The critics’ reviews are in and many have hailed Spider-Man: No Way Home as the franchise’s winner, despite some audience pandering and ample references to old films. Here are some of the early reviews for Spider-Man: No Way Home:

"Bringing Spidey even further from home and even closer to the centre of all things Marvel was always going to happen but the question remained over how director Jon Watts would be able to juggle that many more plates without any or all of them crashing to the floor. He does a pretty solid job here, tasked with a considerable upping of the ante while bringing back numerous baddies from the previous Spider-Man universes, delivering a propulsive, slickly choreographed adventure that will appease a broad fanbase this Christmas."

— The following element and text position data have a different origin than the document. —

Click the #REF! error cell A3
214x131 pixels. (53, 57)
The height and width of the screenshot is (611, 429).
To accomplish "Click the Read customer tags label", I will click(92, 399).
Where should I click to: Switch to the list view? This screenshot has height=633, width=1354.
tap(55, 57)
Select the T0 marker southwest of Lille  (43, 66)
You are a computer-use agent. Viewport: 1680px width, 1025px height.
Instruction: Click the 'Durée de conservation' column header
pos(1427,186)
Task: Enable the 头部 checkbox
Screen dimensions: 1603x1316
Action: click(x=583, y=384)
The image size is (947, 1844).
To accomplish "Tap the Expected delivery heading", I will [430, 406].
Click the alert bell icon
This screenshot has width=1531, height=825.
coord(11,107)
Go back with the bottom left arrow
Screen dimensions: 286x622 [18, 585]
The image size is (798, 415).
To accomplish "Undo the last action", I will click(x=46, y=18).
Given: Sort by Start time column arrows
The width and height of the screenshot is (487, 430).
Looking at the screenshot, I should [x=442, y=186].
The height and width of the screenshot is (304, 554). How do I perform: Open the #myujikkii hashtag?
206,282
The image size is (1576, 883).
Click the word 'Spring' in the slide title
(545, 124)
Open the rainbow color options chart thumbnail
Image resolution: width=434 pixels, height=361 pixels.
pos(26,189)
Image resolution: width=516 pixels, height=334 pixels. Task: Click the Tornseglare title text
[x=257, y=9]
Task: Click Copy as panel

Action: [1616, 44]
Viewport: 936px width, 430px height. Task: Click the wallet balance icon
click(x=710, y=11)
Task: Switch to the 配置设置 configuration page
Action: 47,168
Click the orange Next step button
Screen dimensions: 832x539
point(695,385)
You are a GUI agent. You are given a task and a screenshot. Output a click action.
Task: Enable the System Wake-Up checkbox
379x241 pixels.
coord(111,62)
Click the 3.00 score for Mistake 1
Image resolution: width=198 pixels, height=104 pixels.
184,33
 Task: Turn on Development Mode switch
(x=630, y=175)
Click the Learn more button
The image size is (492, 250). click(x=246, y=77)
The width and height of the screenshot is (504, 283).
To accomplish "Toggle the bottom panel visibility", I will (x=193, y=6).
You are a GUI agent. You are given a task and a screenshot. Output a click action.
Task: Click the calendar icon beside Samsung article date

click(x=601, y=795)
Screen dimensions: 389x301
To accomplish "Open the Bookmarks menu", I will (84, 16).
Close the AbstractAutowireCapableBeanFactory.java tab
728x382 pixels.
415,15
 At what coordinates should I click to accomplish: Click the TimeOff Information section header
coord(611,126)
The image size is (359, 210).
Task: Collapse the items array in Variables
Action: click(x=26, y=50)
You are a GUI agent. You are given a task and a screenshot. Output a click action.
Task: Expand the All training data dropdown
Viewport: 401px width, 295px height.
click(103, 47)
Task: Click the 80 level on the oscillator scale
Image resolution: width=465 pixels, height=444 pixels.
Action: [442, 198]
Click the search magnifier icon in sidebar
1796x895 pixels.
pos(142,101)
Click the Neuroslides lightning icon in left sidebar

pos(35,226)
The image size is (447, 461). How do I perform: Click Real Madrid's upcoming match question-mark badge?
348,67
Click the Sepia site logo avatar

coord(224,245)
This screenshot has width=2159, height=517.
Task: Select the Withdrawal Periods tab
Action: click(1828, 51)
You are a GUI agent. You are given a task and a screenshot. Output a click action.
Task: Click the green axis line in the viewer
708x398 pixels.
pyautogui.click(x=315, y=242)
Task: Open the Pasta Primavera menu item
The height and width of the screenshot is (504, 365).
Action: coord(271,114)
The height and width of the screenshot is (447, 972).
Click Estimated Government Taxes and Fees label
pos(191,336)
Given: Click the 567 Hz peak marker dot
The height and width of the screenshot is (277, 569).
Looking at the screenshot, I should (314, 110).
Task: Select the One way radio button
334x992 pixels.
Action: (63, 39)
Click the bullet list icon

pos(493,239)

Benjamin Lee, The Guardian
"No Way Home does use its multiversal mayhem to address the only real problem with the Holland-era webslinger: the Iron Man-ification of the character, in which his already amazing powers keep getting overshadowed by the gadgets given to him by billionaire jerk-hero Tony Stark. This is the least fun of the Watts/Holland pictures by a wide margin (intentionally so, to some extent), but it’s a hell of a lot better than the last Spidey threequel, Sam Raimi’s overstuffed and ill-conceived Spider-Man 3."
John Defore, The Hollywood Reporter
"The movie can be ungainly at times, and it’s much too committed to setting up even more craziness to play out in upcoming Marvel product (these aren’t stand-alone films so much as overloaded episodes, after all), but it provides enough resolution for the past two decades of Spider-Man adventures that audiences who’ve tuned out along the way will be rewarded for giving this one a shot."
Peter Debruge, Variety
"The Spidey custody battle that has ensnared Sony, Disney and Marvel Studios over the years is too tedious to rehash here, but there is something admittedly disarming about the solution that No Way Home hits upon. Without saying too much — OK, without saying anything at all — three parallel Spider-Man universes that once were forced to stand apart now get to belatedly salute each other, in a warm, even reconciliatory spirit."